Since moving from Sydney to the Southern Highlands midway through 2003, i’ve noticed the lack of diversity in the community that i have been subjected to, in particular the high school i attended. The students there were predominately caucasion Australian’s and so upon starting my tertiary studies at UOW, i have experienced a huge culture shock. I have been amazed at how diverse the students and staff base are in their cultural backgrounds and i feel that this is such a positive factor amongst others, of our University. I think it’s wonderful that International students are given the opportunity to study and live in this beautiful country of ours, and what better place to be than Wollongong?
Studies have shown that international students are highly motivated and determined when it comes to their education and work ethic, which seems to be lacking amongst Australian students in certain demographics. I think we should all be taking a leaf out of international student’s mentality and strive to be our best and achieve the best result possible. I also think that we should be inviting and open to sharing our experiences with others as this is a perfect way to boost moral and support in our community.
However, in this weeks reading “International Students: Negoiating life and study in Australia through Australian Englishes” (Kell, P & Vogl, G) there are several issues that have been raised by international students upon their transition into Australian education, such as University. For instance, interviews with several international students showed that the majority of them found it difficult to understand “Australian English”, due to the slang and lazy culture that Australians adopt when speaking and because of this students couldn’t understand certain expressions or sayings as they had learnt the proper grammar of “English” itself and this proved challenging when the students were trying to fit in with their peers. It’s clear that Australian culture is centred, for most parts, around the pub and club scene and many International students aren’t able to go out and drank for both financial and/or religious circumstances and this became detrimental for them as they found it harder to meet and form relationships and friendships with Australian students who had a strong affiliation with the drinking/partying scene. Overall, international students found that Aussie kids were difficult to maintain a conversation with, as the cultural barriers between them often left them with little or no common ground, aside from topics such as the weather and travel and it was also suggested that: “In contradiction to the image of a friendly and ‘laid back’ country, to some, Australians can appear ambivalent, distant and disinterested in international studies and foreigners in genal.”

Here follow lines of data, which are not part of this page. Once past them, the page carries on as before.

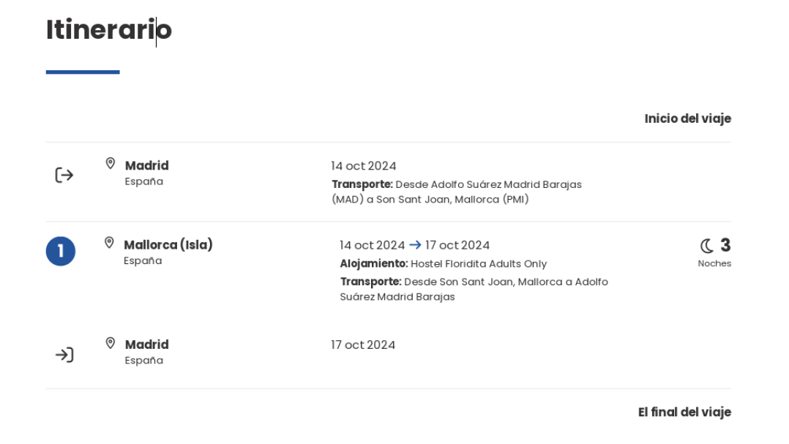Click the moon icon for nights

(x=706, y=246)
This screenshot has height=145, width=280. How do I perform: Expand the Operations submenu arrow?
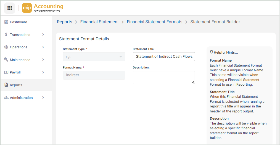tap(43, 47)
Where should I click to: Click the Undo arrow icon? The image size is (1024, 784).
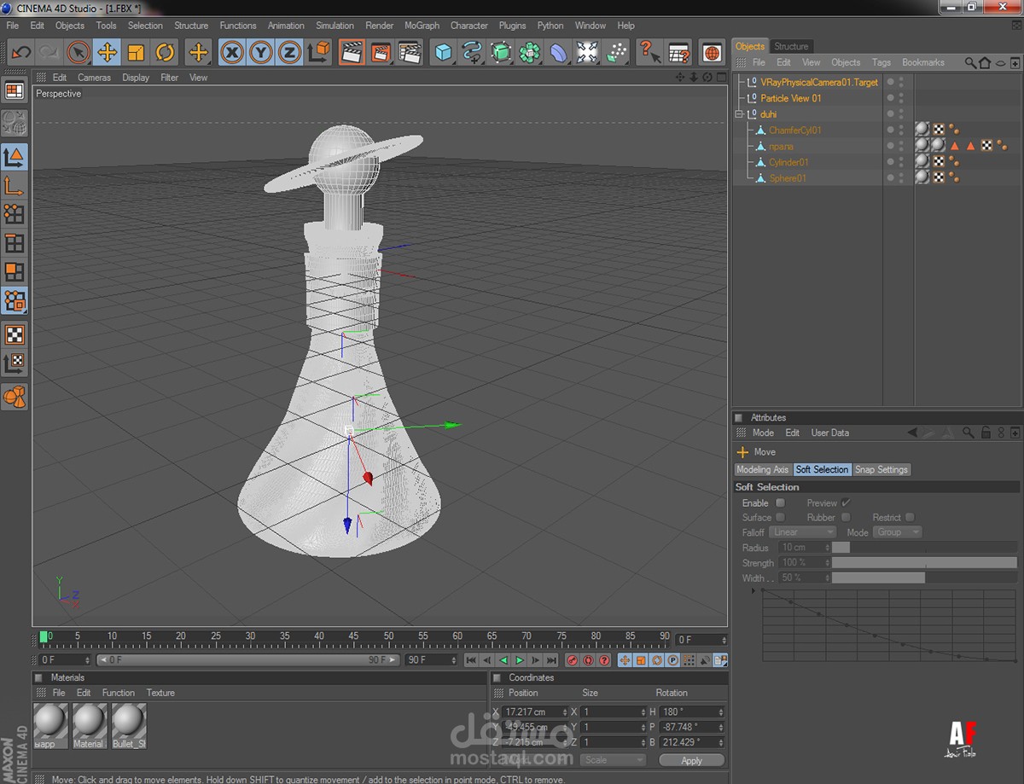20,53
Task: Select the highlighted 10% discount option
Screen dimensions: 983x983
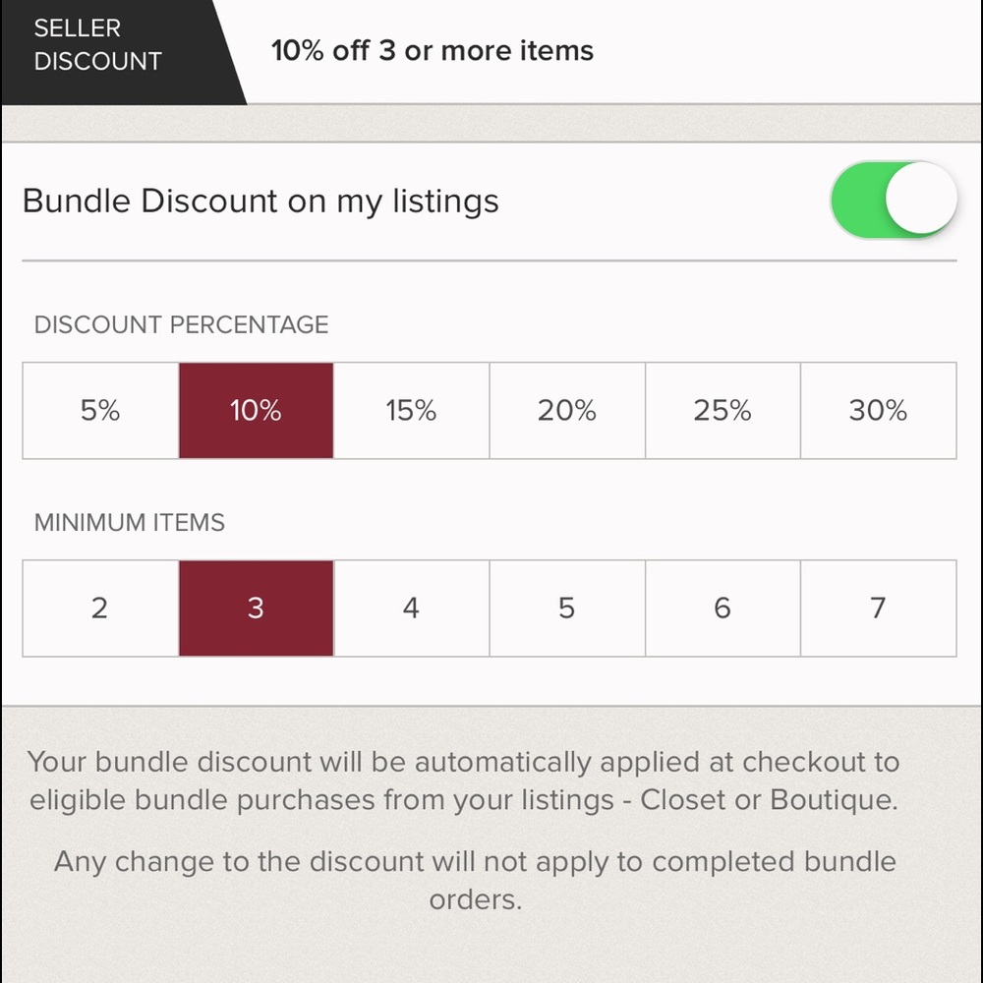Action: pyautogui.click(x=256, y=410)
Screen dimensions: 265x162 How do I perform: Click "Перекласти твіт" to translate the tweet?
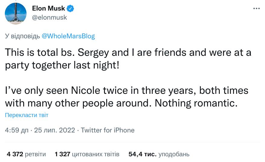27,115
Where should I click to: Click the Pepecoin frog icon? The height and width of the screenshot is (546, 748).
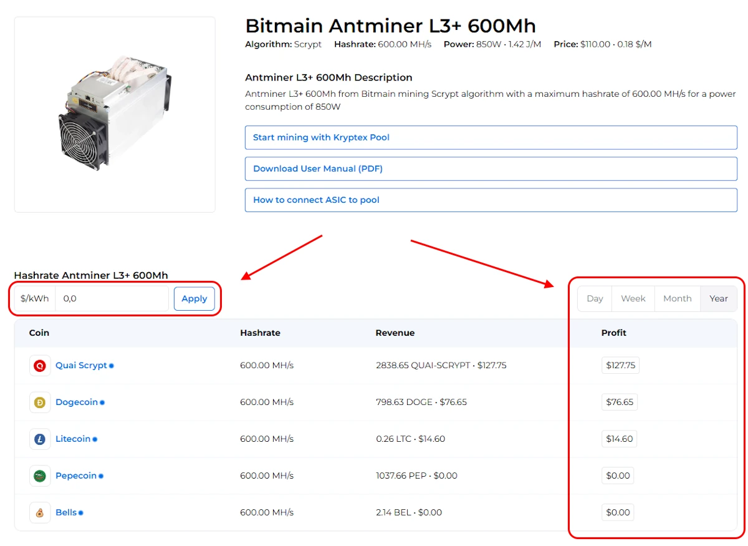(40, 476)
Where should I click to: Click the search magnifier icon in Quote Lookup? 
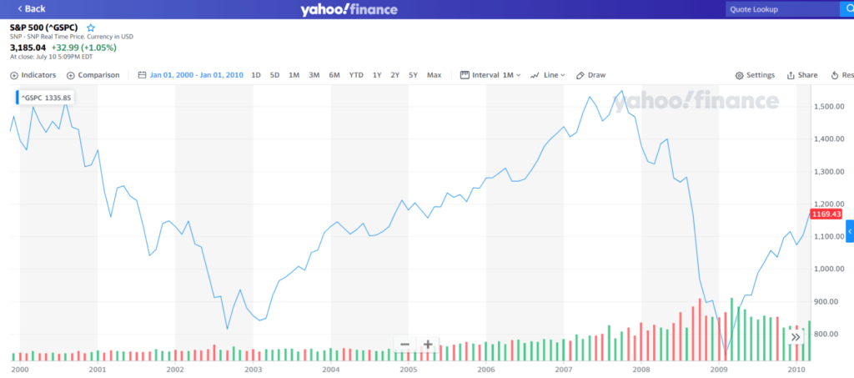pyautogui.click(x=847, y=9)
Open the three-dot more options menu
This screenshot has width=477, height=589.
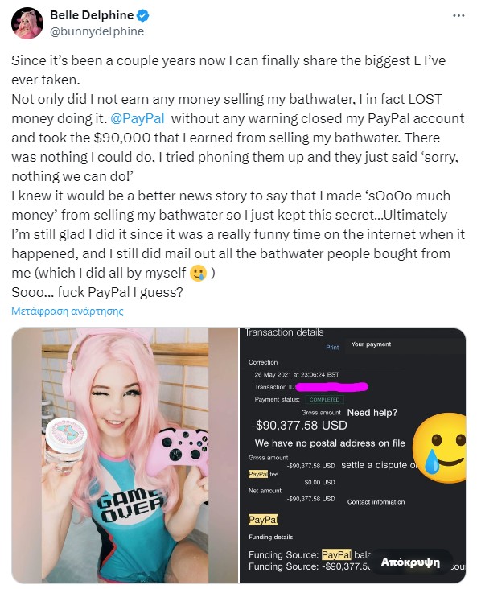tap(458, 16)

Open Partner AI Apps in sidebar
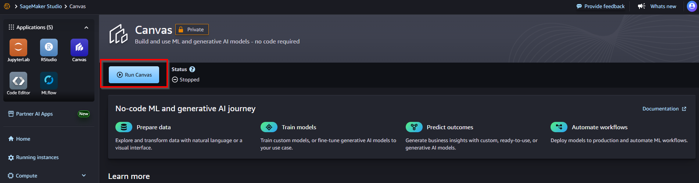pyautogui.click(x=34, y=114)
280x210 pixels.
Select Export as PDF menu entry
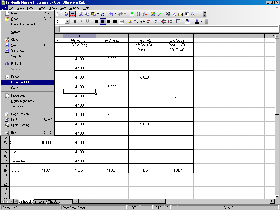(22, 82)
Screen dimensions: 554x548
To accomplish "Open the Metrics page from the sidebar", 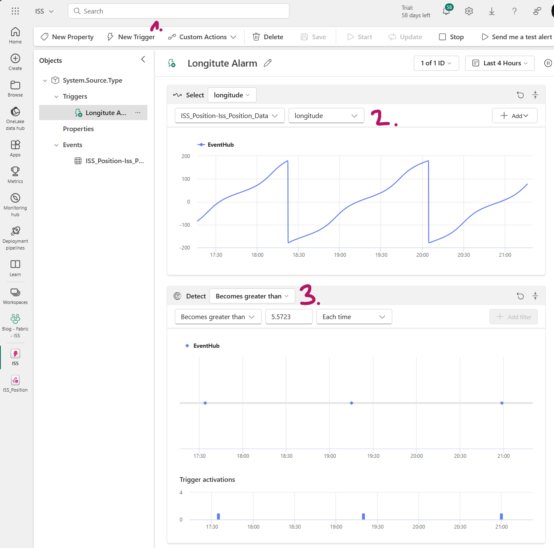I will point(15,174).
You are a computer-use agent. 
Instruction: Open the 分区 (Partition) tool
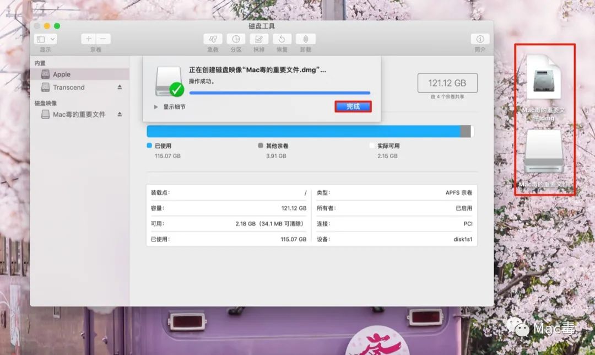(x=236, y=39)
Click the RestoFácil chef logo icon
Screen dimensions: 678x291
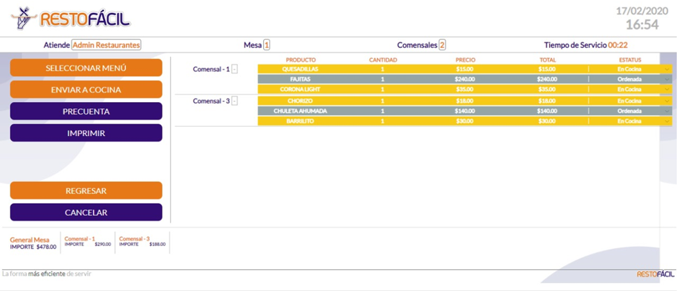pos(23,18)
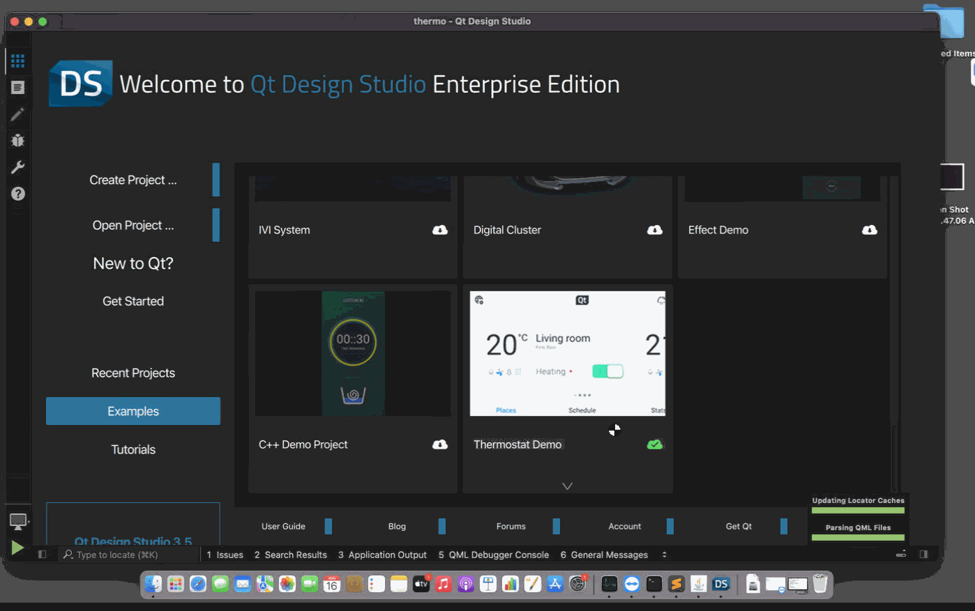Screen dimensions: 975x611
Task: Open Projects mode with wrench icon
Action: coord(18,167)
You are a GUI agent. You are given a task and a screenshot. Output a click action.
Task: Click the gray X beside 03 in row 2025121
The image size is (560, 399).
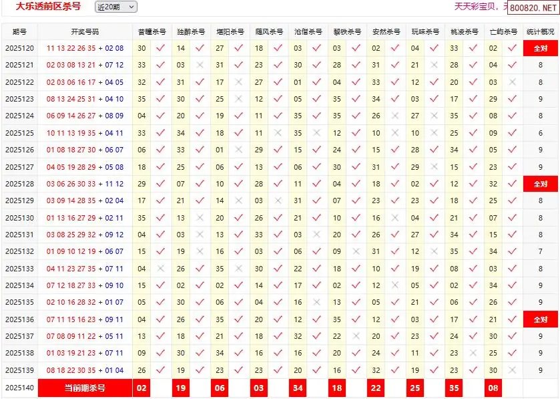coord(200,65)
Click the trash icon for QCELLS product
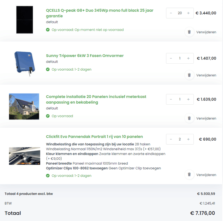223x221 pixels. point(189,32)
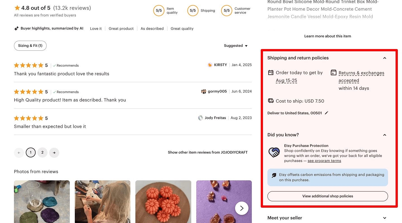Expand the Meet your seller section
Viewport: 402px width, 223px height.
[x=384, y=218]
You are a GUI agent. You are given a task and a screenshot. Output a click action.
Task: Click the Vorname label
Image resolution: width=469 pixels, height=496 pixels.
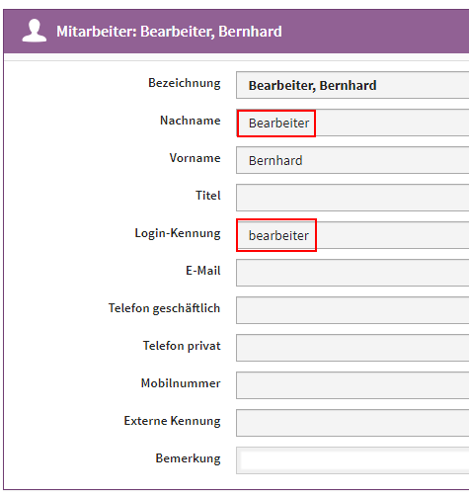[x=195, y=158]
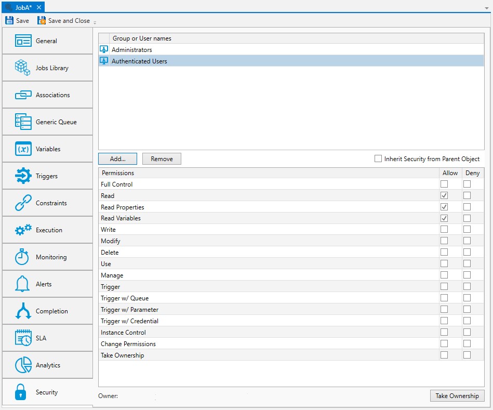Click the Add... button
This screenshot has width=493, height=410.
[x=117, y=158]
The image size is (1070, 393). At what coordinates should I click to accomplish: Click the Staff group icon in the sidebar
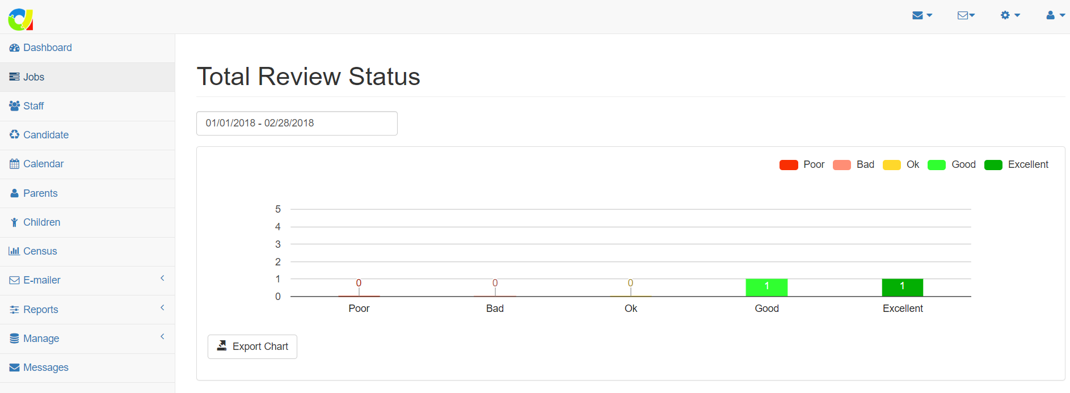coord(14,106)
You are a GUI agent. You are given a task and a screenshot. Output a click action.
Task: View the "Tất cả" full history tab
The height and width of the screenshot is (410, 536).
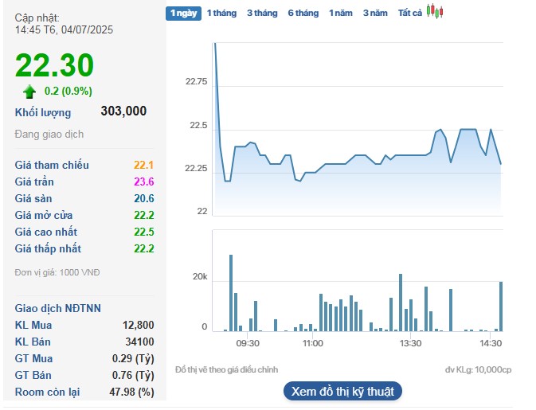410,13
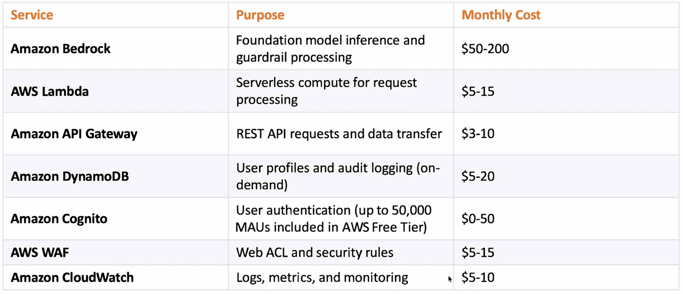Click the Service column header
Viewport: 683px width, 294px height.
click(32, 15)
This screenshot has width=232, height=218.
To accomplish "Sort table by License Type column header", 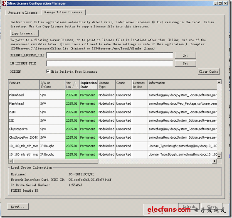I will [x=106, y=85].
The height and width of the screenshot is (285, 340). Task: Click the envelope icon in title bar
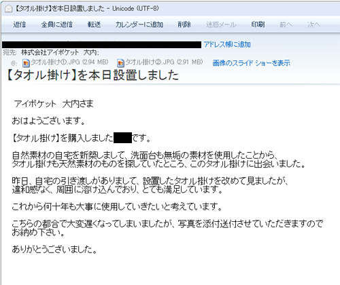coord(8,9)
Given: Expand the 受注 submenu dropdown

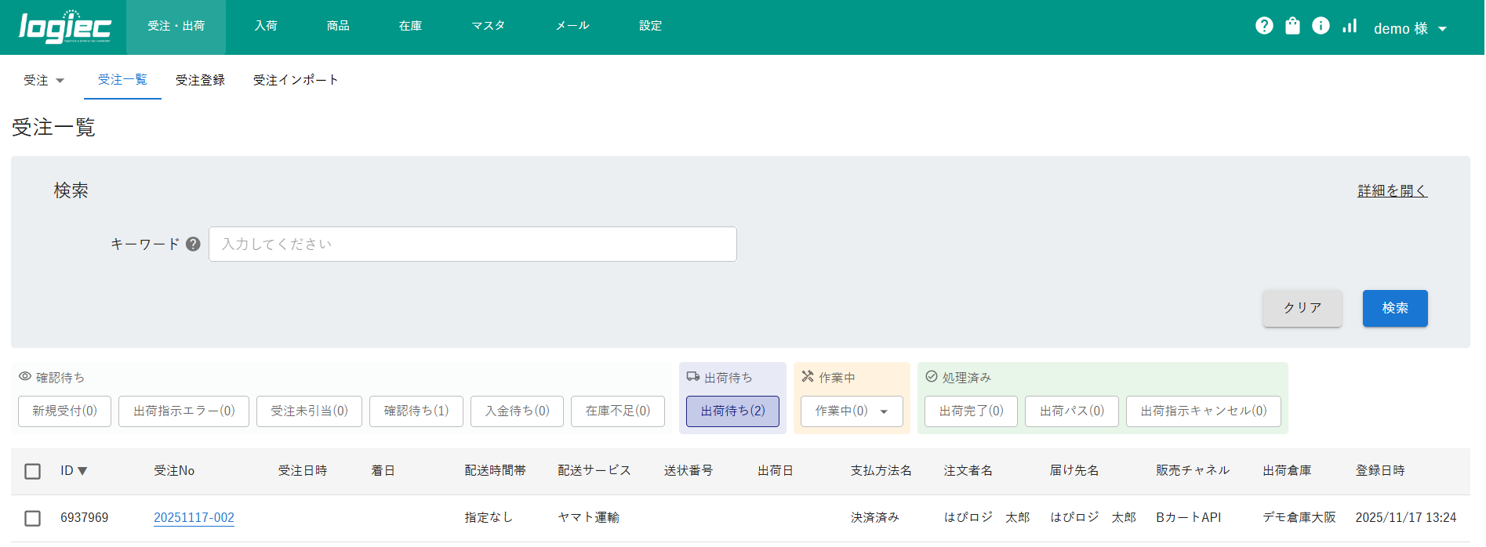Looking at the screenshot, I should 44,80.
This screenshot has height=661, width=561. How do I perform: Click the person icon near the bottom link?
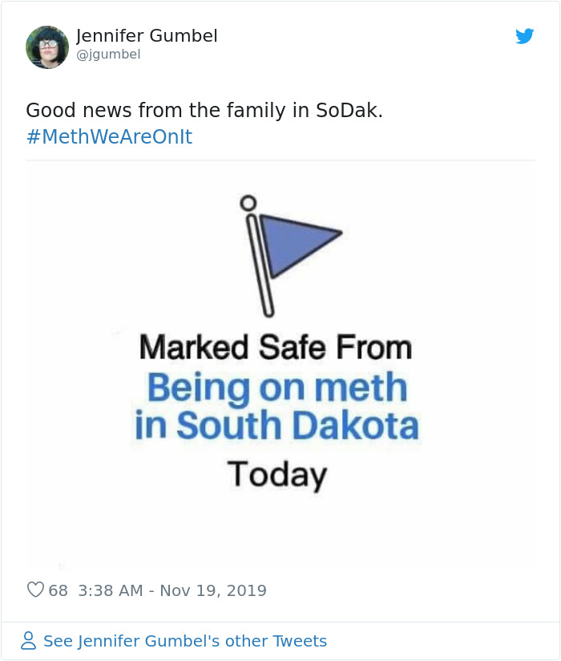coord(29,641)
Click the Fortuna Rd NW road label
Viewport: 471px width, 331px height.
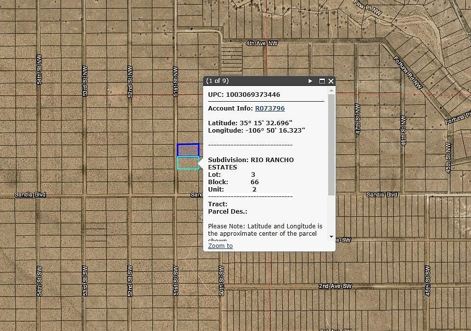click(408, 72)
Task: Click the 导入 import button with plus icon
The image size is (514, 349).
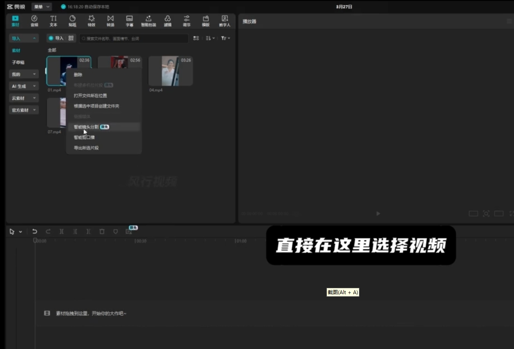Action: coord(56,38)
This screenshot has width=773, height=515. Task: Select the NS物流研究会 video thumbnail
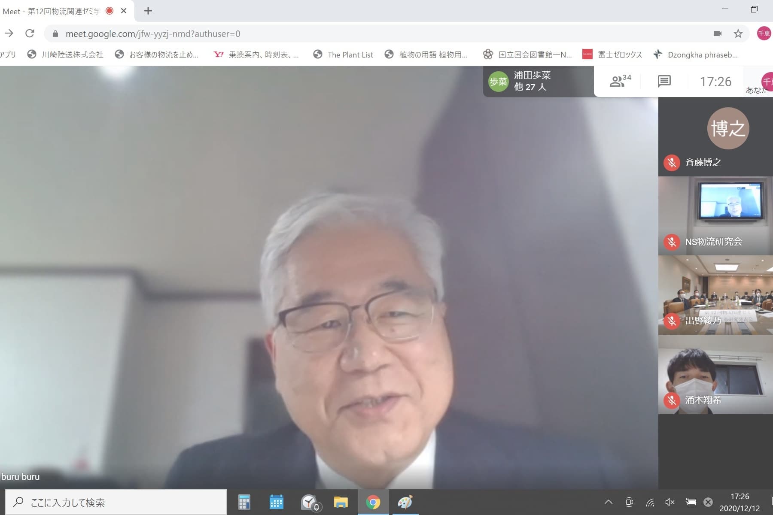(715, 216)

This is seemingly concerning, yet if i take a moment to observe interactions between international students and Aussie students at UOW, they all seem to be friendly and positive conversations and everyone is made to feel included. I think it is time to banish cultural stereotypes and impressions regarding international and Australian students in order for everyone to function harmoniously in our learning environment and to embrace our diversity as a University.
Hi Aiyana, Enjoyed your blog but the last bit worried me – are you saying that we shouldn’t listen to international students when they tell us there is a problem?